此文件为prometheus标准配置文件,详细可参考prometheus配置文件文档。 这里,我们仅配置了metrics收集,并不使用alert等配置项。

# my global config
global:
scrape_interval: 5s # Set the scrape interval to every 15 seconds. Default is every 1 minute.
evaluation_interval: 5s # Evaluate rules every 15 seconds. The default is every 1 minute.
# scrape_timeout is set to the global default (10s).
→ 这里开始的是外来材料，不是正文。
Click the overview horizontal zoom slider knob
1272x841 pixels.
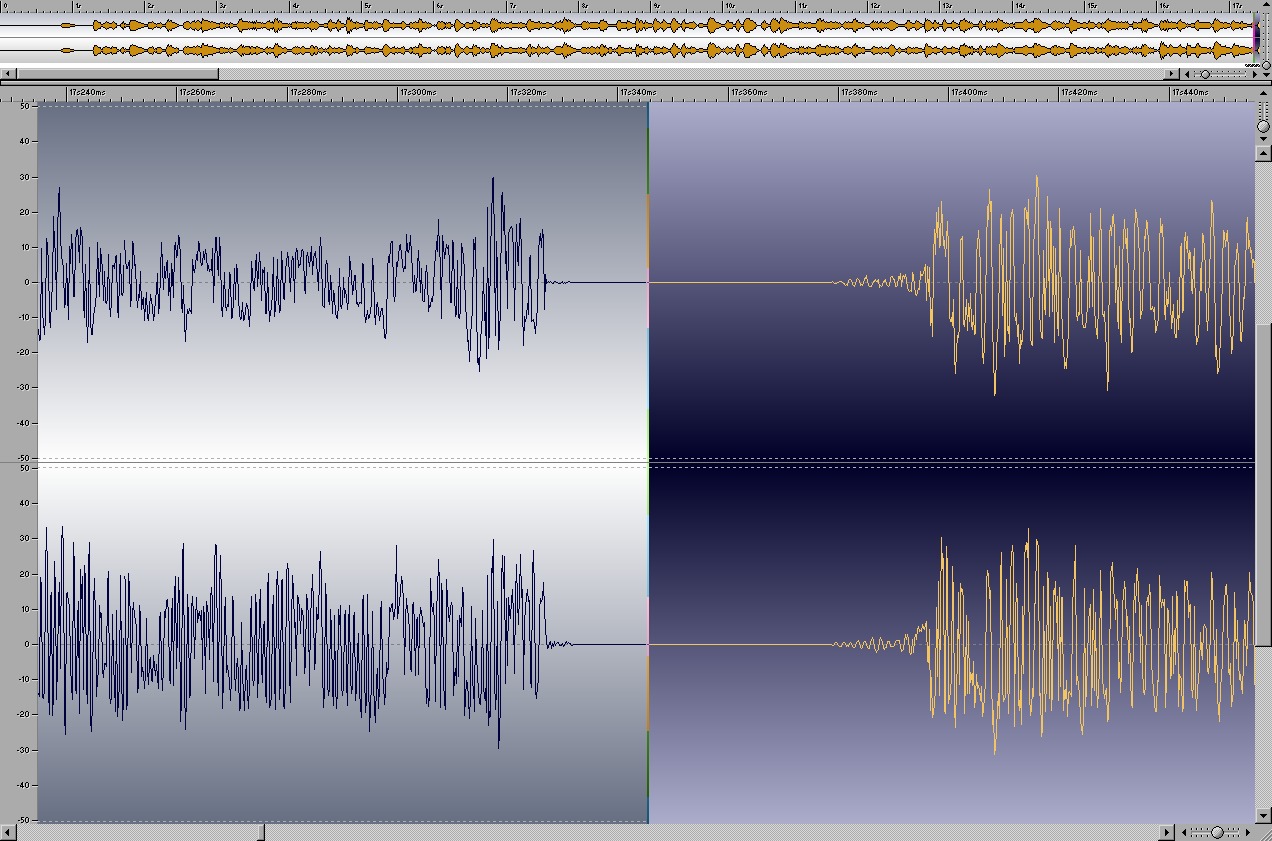point(1205,74)
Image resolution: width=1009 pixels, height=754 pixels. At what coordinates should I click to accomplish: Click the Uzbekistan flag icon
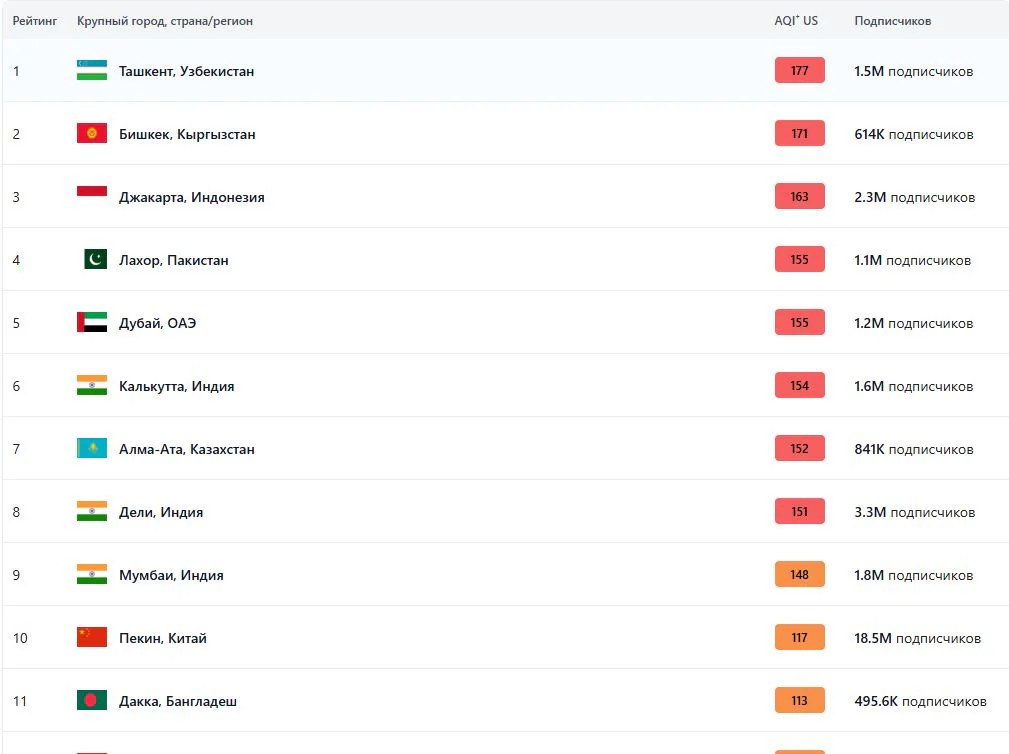pyautogui.click(x=92, y=70)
# Alertmanager configuration
alerting:
alertmanagers:
  - static_configs:
      - targets:
      # - alertmanager:9093

# Load rules once and periodically evaluate them according to the global 'evaluation_interval'.
rule_files:
# - "first_rules.yml"
# - "second_rules.yml"

# A scrape configuration containing exactly one endpoint to scrape:
# Here it's Prometheus itself.
scrape_configs:
# The job name is added as a label `job=<job_name>` to any timeseries scraped from this config.
- job_name: "prometheus"

    # metrics_path defaults to '/metrics'
    # scheme defaults to 'http'.

    static_configs:
    - targets: ["localhost:9090"]

- job_name: "f5-kic-1-18"
    static_configs:
    - targets: ["10.xx.yy.zz:30080"]

我们需要按照job_name的方式添加需要收集metrics的target。 这里的10.xx.yy.zz:30080即为CIS-C deployment暴露的prometheus metrics监听端口。
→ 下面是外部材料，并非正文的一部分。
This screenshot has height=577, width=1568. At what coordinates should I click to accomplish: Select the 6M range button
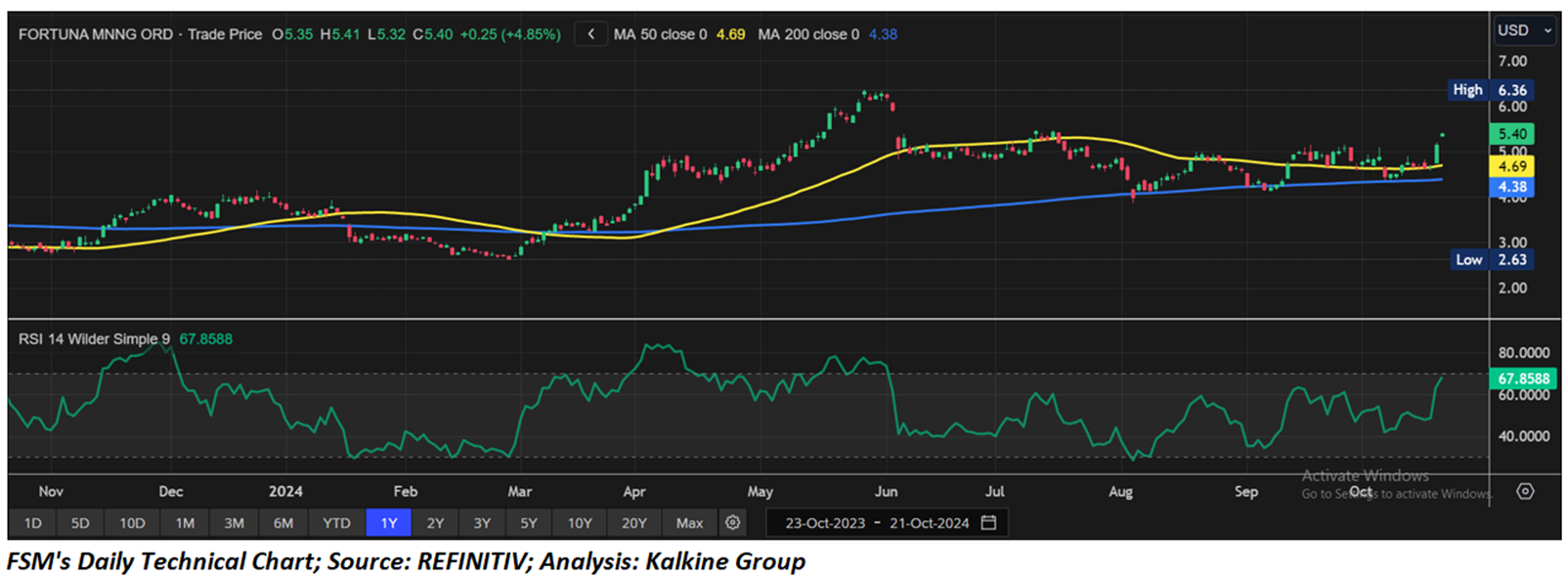283,523
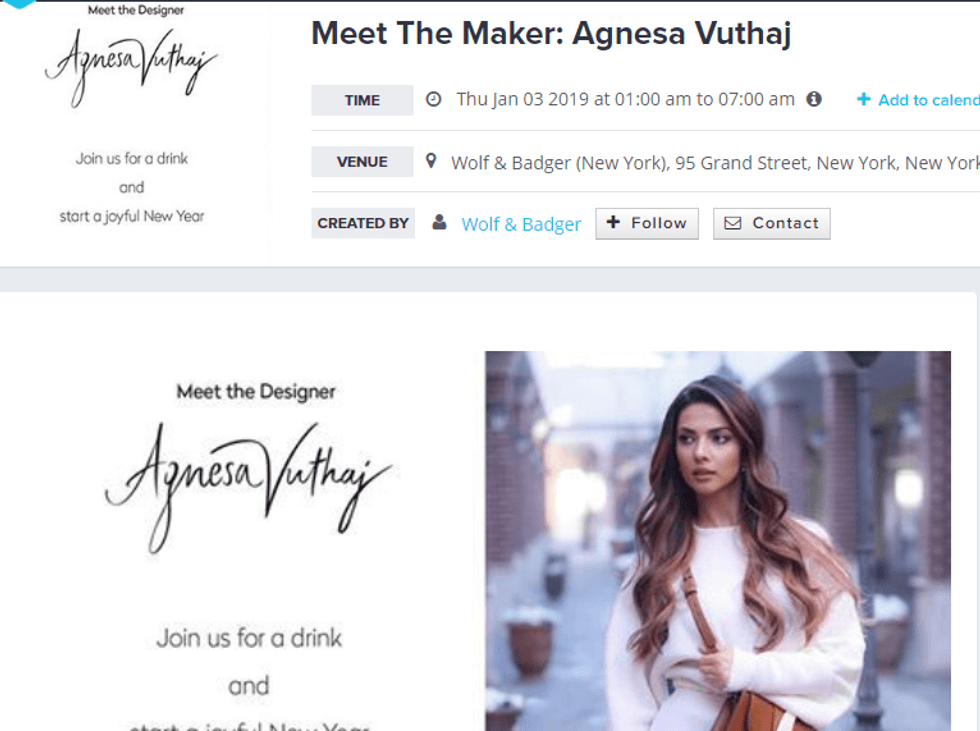Viewport: 980px width, 731px height.
Task: Click the plus icon for Add to calendar
Action: 863,99
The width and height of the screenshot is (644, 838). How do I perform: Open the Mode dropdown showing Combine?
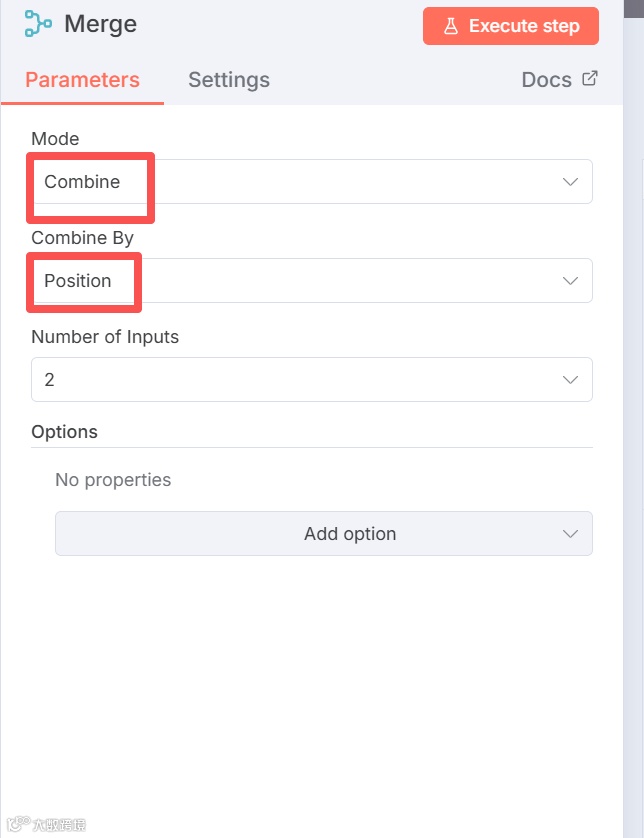(311, 182)
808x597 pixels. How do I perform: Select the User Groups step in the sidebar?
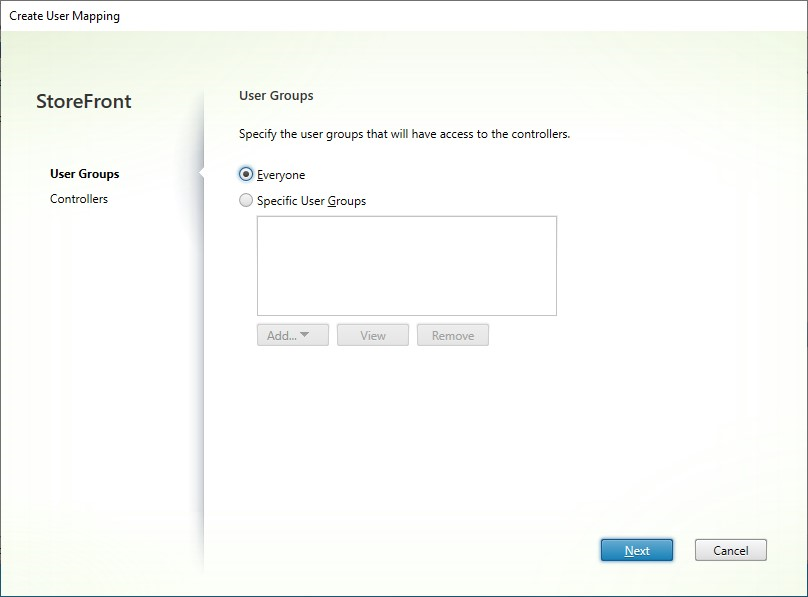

CIS-C deployment暴露prometheus metrics监听端口的方式如下:

# expose the Prometheus port with NodePort
apiVersion: v1
kind: Service
metadata:
  name: k8s-bigip-ctlr-c-svc
  namespace: kube-system
spec:
  selector:
    app: k8s-bigip-ctlr-c-pod
  ports:
    - name: k8s-bigip-ctlr-c-metrics
      protocol: TCP
      port: 8080
      targetPort: 8080
      nodePort: 30080
  • 编写docker-compose.yaml

这里,我们将本地的prometheus.yaml 文件挂载入container中;web端口9090。

version: "3"
services:
prometheus_on_k8s_master:
  image: prom/prometheus:latest
  volumes:
    - /root/prometheus/prometheus.yaml:/etc/prometheus/prometheus.yml
  ports:
    - 9090:9090

数据数据采集

目前CIS-C通过Prometheus收集了业务下发过程中各个关键节点的时耗数据。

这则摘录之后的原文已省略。